Perhaps the most awkward situation for those that trust the intentions of the chief justice were video images of his visit to a hospital in Rawalpindi with one of the most controversial products of Rawalpindi – Sheikh Rashid Ahmed – in tow. Unless the chief justice now also visits public facilities with senior members of the PML-N, these images will be fodder for the PML-N’s claims.

Other examples of a blatant bias against the PML-N will also be used to buttress the grand conspiracy claims. Returning officers in various constituencies being summoned by people with the rank of major will feed the anti-military sentiment among those for whom everything revolves around the civil-military divide in Pakistan. The extraordinary arrest of Qamarul Islam Raja of Rawalpindi, combined with Chaudhry Nisar’s decision to contest elections on an independent platform with the ‘jeep’ symbol, combined with the applications of several contesting independents to be awarded the ‘jeep’ symbol – all point to at least some pro-Chaudhry Nisar bias, if nothing else. The steady erosion of PML-N candidates across southern Punjab may be organic, but the chatter about mysterious offers and threats is consistent, and probably above the threshold of easily dismissible allegations.

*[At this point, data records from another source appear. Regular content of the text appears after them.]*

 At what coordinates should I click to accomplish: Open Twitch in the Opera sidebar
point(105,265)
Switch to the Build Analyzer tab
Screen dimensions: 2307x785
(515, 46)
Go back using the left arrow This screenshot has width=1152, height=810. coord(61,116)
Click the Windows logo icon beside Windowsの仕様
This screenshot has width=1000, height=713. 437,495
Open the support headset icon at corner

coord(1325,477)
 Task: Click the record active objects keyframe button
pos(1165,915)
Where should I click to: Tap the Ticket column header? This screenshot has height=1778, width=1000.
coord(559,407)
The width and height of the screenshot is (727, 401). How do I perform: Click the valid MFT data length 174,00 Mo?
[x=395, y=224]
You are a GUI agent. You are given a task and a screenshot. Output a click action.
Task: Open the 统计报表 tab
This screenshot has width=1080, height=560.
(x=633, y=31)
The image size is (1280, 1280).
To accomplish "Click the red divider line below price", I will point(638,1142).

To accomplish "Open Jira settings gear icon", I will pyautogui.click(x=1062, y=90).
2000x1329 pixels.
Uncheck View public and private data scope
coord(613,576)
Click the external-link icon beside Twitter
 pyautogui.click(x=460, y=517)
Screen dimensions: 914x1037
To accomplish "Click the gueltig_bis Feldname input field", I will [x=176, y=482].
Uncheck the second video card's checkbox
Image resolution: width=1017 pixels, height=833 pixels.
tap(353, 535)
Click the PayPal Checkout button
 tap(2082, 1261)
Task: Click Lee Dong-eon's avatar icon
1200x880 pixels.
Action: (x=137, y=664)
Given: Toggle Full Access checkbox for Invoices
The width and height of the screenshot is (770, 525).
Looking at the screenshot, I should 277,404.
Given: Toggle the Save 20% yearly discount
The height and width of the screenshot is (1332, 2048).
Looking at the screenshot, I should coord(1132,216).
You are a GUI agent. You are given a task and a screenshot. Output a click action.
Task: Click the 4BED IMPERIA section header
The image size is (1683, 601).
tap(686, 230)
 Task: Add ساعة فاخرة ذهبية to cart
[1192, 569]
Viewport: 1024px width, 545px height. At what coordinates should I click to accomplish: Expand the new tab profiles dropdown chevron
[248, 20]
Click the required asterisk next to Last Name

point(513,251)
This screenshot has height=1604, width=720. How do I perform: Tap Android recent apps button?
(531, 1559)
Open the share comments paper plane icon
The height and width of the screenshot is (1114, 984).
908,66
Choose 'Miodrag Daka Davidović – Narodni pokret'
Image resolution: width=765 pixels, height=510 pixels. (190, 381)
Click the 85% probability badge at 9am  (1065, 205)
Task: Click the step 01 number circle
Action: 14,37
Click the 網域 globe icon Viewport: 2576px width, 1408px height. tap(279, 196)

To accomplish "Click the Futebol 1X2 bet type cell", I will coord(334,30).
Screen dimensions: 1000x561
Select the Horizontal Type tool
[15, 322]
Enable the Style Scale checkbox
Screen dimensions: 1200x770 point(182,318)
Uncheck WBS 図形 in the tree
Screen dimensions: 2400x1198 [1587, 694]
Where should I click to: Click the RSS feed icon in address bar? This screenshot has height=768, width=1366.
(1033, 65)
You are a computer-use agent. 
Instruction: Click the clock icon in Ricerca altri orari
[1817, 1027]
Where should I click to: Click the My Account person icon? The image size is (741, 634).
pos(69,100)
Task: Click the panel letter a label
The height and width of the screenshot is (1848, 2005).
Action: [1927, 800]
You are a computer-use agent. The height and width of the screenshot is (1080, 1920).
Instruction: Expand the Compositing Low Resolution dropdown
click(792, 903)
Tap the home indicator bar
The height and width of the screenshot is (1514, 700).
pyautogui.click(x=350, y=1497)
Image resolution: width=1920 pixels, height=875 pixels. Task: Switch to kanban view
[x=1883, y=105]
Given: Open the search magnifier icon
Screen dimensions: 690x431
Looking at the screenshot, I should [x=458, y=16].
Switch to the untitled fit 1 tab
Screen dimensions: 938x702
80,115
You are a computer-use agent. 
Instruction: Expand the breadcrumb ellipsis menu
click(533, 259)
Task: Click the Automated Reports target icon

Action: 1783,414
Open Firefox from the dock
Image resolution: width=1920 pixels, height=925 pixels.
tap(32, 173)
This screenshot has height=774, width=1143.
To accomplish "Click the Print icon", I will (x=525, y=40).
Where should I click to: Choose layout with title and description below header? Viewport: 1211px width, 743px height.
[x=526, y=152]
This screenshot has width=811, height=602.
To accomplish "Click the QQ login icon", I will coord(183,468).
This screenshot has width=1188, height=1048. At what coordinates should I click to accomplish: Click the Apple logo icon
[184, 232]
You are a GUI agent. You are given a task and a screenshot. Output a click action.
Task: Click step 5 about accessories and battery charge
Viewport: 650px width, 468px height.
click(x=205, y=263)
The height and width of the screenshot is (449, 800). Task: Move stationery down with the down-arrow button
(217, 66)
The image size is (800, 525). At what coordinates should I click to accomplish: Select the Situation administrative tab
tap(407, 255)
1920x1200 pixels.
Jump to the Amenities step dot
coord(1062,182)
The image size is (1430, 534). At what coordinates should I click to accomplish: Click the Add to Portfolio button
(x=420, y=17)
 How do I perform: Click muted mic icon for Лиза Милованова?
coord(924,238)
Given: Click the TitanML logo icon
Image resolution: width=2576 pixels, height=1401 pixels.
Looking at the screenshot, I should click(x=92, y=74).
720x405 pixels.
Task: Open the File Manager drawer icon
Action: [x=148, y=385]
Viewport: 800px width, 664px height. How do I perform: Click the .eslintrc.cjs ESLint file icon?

None of these factors substantiate claims of a grand conspiracy. The chief of army staff has a demonstrable track record as a democrat. The chief justice, notwithstanding legitimate criticism of some of his decisions, and his vulnerability to being quoted in the national press, has remained true to his promise as the guarantor against delays in the election. Most important of all, a grand conspiracy would require the army, the judiciary and the PML-N to work in lockstep. The PML-N has proved that it can’t even work in lockstep with itself.

The Election Commission of Pakistan has done too many good things over the last two years to allow individual acts to undermine the electoral process at this late stage. It needs the support of the army leadership and the chief justice to help address challenges to the fairness, freeness and credibility of the elections. The army and intelligence services must strenuously focus on providing security for the election, and any overzealous officers must be held to account. The returning officers must be reminded of their specific administrative duties, and must ensure they remain impartial.

Pakistan will benefit greatly from a free and fair election. Its enemies will benefit from any confusion. We are less than a month away now. The burden of responsibility and the arc of history must weigh heavily on the chief justice and the COAS. Now is their time. The nation prays for them and prays with them.

The writer is an analyst and commentator.